Rivalry? How can anyone call the Yankees-Red Sox a rivalry when it’s so one-sided? A rivalry implies that things even out from time to time, like Ohio State–Michigan, or Celtics–Lakers, or Dodgers–Giants. Red Sox? Hello? You’ve won once in the last 87 years! Yankees? Say hello to my little friend, and 26 world championships. And every one of those was won between the time the Red Sox won their next-to-last one, in 1918, and that lucky one in 2004. Two years ago? That championship still remains just your guys’ sixth. Since 1903! What are you, the Bruins?

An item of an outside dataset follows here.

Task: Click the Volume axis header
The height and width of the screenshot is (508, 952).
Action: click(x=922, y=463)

ENTER SANDMAN: Among others, Mariano Rivera has given Yankee fans a lot to boast about over the years
That is why we Yankee fans have little use for the Red Sox, now or ever. Oftentimes they’ll provide us with some good tune-ups during the regular season and playoffs, and their visits always fill up the Stadium, but as far as feared opponents go, the Sox aren’t that high up on the list. Boston fans always get themselves in a tizzy whenever the Bombers come to down, as if it’s some season–turning showdown; for us, your Sox are just another team coming to the Bronx, and even if they do beat us in some meaningless regular-season match-ups, it’s fairly easy to speculate that come the post-season — should the two teams meet up again — the results will be fairly predictable.

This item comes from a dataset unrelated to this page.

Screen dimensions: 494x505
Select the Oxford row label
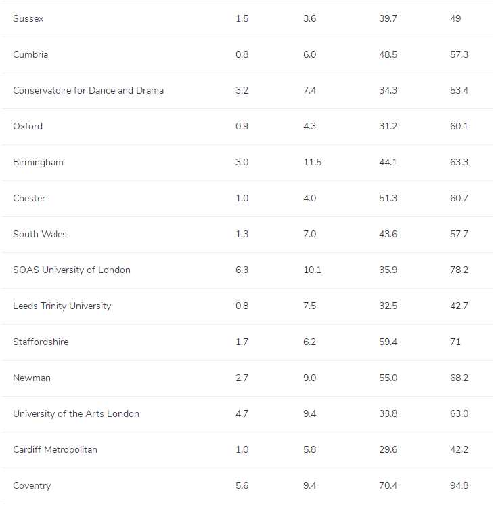pyautogui.click(x=28, y=127)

I know, I know, 2004 was a nice story for youse guys. Our guys choked after building a three-games-to-none lead in the ALCS and your Red Sox went on to claim the world title. Let me ask you something, though; would that championship have happened at all if Tony Clark’s double in the ninth inning of Game Five doesn’t take that weird bounce off the right-field wall and go into the stands – making for a ground-rule double instead of scoring Ruben Sierra with the go-ahead run? If Sierra scores there, then Big Papi never gets the chance to become a hero for the second straight night, and the Yankees win in five games. And what about the inches that Dave Roberts was safe by in that steal of second in the ninth inning of Game Four? If he’s called out, then the Sox are swept in four straight! There are a whole lotta “ifs” in those last four games that could have turned the tables on Boston and prevented them from advancing to the World Series. And if we’d got even one lousy break during those last few games, we’d be havin’ a totally different conversation now, wouldn’t we?

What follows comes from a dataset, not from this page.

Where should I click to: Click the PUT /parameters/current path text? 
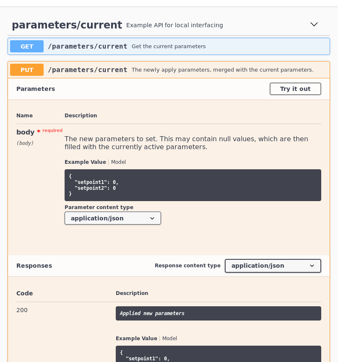(x=88, y=70)
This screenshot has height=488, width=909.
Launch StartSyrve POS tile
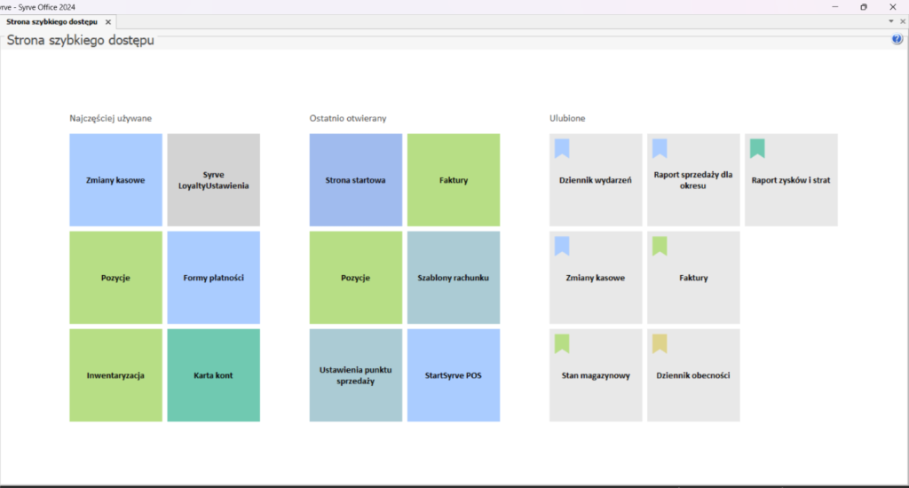[x=453, y=375]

Don’t forget the bulk of your “illustrious” history, now, Sox fans. Remember 1978? On July 19th, the Sox sat on top of the AL East with a record of 62-28, and the Yanks were only 48-42. They were 14 freakin’ games back! Race over, right? Not when it comes to the Yankees, it’s not. The rest of the way, the Sox went just 37-35, while our guys tore up the league and went 51-21. And if not for Boston winning their last eight games of the regular season, they wouldn’t have even qualified for that one-game playoff game at Fenway on October 2nd that broke the tie! I don’t like to call any team “chokers,” but I tell ya, that Boston team had that pennant in the bag that year.
And don’t start talking about Bucky Dent being lucky to hit that three-run homer in the playoff game that Monday, or about Sweet Lou Piniella being fortunate to grab that screamer to right field even though the sun was in his eyes. Champions make plays, and that’s what the Yankees did that day, and all season, and especially in the World Series that should have been Boston’s.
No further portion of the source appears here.